Haidar Eid é professor associado de literatura pós-colonial na Universidade Al Aqsa, em Gaza. Eid conseguiu escapar do genocídio e se refugiar na África do Sul. Ele acaba de publicar "Banging on the Walls of the Tank", uma coletânea de artigos de análise política escritos desde 2007 sobre o bloqueio de Gaza, os ataques israelenses, a Grande Marcha do Retorno e o genocídio em curso. Na Espanha, "Decolonizing the Palestinian Mind" foi publicado pela Verso em 2023.
Eis a entrevista.
Em sua biografia, você menciona que sua principal influência vem de Edward Said e sua crítica aos Acordos de Oslo.
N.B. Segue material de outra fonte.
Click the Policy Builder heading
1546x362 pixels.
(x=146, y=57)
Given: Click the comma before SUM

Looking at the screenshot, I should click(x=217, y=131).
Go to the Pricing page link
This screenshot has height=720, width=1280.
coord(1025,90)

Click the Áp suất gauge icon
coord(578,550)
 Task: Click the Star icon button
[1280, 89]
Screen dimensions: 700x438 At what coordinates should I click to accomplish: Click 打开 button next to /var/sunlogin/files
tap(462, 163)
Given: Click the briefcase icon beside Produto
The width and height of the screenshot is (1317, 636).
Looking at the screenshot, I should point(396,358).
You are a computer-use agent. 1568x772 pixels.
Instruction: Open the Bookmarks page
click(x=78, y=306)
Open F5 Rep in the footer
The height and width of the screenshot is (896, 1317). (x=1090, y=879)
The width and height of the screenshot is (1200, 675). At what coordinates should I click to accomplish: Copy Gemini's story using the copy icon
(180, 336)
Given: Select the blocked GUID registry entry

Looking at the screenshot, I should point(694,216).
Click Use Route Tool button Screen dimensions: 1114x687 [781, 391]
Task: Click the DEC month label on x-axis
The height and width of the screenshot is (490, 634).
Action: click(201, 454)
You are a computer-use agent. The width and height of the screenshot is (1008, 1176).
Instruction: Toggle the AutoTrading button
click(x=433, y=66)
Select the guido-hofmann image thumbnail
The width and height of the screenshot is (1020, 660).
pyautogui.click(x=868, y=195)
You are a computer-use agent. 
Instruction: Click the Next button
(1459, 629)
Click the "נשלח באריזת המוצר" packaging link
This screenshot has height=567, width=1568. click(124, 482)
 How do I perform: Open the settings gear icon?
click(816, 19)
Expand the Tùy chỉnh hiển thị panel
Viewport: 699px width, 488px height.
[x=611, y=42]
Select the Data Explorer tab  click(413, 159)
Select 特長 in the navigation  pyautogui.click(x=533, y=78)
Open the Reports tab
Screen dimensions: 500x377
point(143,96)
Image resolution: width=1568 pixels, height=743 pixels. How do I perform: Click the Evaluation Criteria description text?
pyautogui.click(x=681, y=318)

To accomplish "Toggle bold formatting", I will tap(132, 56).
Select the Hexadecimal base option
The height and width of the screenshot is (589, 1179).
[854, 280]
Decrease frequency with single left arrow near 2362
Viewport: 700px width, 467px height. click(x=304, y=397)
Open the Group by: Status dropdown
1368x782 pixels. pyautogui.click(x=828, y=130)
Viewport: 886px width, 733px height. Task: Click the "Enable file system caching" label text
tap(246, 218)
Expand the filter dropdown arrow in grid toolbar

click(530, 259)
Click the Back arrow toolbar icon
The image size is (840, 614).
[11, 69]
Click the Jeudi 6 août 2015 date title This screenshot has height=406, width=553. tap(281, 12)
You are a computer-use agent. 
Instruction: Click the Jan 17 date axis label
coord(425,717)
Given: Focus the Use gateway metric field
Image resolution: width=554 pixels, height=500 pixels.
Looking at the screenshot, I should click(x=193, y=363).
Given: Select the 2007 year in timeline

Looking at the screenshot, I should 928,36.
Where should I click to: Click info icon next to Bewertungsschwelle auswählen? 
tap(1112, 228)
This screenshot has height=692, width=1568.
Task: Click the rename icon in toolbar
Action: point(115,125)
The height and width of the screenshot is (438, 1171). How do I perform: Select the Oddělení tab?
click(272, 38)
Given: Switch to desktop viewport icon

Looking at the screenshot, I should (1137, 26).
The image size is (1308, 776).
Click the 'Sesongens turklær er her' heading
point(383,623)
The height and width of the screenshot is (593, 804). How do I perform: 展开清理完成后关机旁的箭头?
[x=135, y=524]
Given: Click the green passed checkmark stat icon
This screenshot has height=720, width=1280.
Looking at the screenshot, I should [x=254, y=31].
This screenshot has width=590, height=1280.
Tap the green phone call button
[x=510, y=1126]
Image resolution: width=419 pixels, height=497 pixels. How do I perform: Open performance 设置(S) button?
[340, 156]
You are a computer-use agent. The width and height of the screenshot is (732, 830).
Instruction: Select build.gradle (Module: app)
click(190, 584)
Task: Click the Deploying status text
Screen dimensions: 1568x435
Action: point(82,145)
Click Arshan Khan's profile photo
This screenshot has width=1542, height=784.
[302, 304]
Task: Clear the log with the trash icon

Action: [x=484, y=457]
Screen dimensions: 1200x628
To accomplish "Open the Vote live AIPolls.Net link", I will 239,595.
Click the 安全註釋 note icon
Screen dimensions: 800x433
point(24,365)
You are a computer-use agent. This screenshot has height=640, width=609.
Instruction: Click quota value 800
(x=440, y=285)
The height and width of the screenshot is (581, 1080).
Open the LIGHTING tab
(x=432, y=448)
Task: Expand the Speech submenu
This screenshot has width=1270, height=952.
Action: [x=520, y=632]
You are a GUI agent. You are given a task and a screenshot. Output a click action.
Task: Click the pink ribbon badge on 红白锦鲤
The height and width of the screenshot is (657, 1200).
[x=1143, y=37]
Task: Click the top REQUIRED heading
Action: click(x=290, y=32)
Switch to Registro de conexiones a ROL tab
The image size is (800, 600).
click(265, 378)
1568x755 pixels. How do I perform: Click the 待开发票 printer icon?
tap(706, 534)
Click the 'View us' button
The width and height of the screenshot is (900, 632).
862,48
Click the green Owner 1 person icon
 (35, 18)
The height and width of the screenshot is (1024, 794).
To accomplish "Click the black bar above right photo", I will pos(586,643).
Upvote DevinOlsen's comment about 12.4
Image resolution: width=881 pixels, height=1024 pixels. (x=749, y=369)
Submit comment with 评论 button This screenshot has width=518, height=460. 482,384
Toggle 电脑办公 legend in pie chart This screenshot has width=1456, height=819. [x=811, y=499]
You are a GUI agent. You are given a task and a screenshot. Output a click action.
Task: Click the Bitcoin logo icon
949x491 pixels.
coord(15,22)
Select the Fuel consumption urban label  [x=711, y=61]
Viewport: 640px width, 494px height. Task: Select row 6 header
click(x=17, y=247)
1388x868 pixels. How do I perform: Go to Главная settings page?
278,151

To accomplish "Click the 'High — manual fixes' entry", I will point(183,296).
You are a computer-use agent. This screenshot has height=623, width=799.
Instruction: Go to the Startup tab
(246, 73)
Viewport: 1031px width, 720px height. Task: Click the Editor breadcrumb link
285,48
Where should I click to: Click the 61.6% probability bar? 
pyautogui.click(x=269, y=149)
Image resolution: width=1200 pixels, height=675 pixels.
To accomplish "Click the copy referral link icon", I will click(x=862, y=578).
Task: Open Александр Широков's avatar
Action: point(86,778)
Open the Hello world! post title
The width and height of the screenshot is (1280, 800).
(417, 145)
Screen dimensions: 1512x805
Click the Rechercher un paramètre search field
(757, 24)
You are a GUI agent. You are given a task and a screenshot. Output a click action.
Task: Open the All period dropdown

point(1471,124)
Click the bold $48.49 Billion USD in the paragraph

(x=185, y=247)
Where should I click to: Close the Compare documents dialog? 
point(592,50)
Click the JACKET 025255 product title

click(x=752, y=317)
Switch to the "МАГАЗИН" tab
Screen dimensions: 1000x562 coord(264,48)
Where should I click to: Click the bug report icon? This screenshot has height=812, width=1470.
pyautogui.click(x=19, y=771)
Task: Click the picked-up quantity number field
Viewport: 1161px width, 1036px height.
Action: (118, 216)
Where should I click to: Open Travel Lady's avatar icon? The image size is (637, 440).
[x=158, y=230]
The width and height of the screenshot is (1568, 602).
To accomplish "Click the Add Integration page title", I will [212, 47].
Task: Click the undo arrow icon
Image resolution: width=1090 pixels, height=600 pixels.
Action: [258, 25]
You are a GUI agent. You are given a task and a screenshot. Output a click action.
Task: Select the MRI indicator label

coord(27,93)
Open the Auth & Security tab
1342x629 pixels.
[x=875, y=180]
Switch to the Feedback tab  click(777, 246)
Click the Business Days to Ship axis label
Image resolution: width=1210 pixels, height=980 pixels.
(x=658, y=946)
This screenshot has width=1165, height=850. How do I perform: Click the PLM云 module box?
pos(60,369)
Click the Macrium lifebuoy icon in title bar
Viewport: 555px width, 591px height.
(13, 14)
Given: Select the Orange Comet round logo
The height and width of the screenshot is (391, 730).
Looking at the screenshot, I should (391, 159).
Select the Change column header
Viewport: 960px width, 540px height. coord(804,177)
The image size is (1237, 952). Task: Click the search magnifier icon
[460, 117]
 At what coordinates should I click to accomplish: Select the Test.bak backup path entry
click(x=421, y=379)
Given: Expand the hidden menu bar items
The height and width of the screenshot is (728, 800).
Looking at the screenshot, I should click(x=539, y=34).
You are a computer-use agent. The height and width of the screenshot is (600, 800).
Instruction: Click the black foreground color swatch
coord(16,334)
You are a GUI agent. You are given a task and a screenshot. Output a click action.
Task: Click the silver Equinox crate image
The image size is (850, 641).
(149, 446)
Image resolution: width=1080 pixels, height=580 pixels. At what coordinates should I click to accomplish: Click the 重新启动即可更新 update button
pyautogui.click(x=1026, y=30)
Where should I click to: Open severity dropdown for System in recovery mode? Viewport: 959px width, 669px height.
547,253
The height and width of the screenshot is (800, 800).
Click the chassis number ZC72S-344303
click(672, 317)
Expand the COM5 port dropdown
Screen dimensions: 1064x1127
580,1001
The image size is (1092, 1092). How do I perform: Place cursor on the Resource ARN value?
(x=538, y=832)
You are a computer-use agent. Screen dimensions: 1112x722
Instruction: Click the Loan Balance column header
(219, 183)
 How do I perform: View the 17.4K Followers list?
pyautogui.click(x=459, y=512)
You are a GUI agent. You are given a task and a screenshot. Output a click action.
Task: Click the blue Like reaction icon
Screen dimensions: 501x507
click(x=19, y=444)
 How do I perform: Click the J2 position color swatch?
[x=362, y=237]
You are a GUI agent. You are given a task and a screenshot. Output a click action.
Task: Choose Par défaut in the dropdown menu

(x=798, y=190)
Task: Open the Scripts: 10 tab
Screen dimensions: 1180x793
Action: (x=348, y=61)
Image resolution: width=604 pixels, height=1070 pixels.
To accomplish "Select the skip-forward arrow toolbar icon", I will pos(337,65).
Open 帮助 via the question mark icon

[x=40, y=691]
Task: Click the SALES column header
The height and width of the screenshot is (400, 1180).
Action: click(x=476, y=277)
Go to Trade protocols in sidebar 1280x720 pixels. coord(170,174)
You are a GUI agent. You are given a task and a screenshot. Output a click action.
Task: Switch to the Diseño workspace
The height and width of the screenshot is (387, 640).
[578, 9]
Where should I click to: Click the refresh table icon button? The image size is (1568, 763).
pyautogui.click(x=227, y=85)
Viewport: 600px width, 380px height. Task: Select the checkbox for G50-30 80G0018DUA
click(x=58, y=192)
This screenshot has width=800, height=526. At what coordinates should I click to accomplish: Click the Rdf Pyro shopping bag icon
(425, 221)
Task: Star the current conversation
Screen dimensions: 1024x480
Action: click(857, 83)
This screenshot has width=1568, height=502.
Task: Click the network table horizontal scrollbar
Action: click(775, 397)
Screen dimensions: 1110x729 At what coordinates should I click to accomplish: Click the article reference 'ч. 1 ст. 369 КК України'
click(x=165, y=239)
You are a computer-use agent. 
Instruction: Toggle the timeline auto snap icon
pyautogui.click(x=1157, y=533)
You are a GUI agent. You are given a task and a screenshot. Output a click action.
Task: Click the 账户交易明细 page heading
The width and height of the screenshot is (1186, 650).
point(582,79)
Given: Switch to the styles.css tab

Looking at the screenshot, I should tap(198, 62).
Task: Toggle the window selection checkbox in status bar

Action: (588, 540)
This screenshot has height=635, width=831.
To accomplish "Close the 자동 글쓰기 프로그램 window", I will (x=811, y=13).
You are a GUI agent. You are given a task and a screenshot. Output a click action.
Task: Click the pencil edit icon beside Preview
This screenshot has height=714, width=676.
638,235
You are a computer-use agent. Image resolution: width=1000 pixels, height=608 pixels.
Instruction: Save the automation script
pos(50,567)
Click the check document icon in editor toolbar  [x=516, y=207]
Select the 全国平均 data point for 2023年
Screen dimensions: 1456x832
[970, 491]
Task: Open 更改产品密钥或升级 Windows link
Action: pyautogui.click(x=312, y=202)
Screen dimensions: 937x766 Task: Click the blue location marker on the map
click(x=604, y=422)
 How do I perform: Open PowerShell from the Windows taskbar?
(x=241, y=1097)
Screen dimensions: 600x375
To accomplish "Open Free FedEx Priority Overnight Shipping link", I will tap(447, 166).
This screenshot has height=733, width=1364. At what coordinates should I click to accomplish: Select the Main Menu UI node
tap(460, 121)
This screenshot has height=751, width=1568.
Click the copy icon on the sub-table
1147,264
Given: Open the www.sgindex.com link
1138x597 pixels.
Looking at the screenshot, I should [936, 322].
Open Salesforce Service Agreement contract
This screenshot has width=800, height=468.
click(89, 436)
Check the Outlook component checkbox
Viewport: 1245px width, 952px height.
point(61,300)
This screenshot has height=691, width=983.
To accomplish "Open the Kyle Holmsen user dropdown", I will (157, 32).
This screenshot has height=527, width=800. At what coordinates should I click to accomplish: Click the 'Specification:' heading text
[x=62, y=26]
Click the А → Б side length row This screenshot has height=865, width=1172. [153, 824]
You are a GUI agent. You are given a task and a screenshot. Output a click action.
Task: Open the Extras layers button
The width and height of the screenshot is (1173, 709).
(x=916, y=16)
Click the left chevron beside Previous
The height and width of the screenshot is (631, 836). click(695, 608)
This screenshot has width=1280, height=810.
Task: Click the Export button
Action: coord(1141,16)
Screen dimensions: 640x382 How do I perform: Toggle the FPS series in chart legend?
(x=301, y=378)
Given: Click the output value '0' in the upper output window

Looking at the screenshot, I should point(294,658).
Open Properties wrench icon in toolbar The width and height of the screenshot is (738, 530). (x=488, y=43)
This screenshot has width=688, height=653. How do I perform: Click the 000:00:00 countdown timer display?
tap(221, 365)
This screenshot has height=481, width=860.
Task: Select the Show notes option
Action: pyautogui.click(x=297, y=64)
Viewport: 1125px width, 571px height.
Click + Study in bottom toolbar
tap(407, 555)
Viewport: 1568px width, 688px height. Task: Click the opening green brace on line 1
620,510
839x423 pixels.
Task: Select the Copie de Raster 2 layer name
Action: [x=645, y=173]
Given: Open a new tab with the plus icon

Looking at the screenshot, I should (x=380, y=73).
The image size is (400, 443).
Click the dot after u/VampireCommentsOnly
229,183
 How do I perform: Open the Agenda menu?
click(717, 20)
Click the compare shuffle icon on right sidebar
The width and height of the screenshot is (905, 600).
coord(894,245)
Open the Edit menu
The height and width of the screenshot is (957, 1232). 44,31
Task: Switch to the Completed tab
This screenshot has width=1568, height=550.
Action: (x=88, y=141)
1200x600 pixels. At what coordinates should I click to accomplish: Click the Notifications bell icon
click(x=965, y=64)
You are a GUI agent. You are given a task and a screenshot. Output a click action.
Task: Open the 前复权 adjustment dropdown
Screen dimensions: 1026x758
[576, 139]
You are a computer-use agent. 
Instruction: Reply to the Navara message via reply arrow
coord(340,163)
O que isso significa exatamente?
Edward Said me influenciou tanto acadêmica quanto politicamente. Minha formação em literatura e teoria pós-colonial já era informada por seu livro Orientalismo, que abriu o campo dos estudos pós-coloniais. Mas, além da teoria, o que me impactou foi sua postura política: ele defendeu a solução de um Estado único, democrático e laico entre o Rio Jordão e o Mediterrâneo, para todos os seus cidadãos, sem distinção. Também me inspirei em sua crítica aos Acordos de Oslo: em 1993, quando foram assinados em Washington, na Casa Branca, todos aplaudiram. Todos estavam felizes: Yasser Arafat, Yitzhak Rabin, etc. Mas Edward Said, no dia seguinte, escreveu um artigo intitulado "A Manhã Seguinte", no qual descreveu os Acordos de Oslo como uma "rendição". Concordo plenamente com Said nisso. A liderança palestina reconheceu Israel como um Estado, mas Israel nunca reconheceu o direito dos palestinos à autodeterminação. Os acordos ignoraram direitos fundamentais: o fim da ocupação ilegal de Gaza, da Cisjordânia e de Jerusalém Oriental; o direito de retorno de sete milhões de refugiados, consagrado na Resolução 194 da ONU ; e o status de 1,4 milhão de cidadãos palestinos de terceira classe em Israel. Tudo isso foi deixado de fora. O que estava sendo oferecido era um bantustão, não um Estado soberano. É por isso que afirmo que os Acordos de Oslo representaram a negação da nossa autodeterminação. Em meus livros, sigo essa linha, juntamente com as influências de Frantz Fanon, Steve Biko, Amílcar Cabral, Rosa Luxemburgo e Nawal Saadawi, todos líderes na descolonização da mente.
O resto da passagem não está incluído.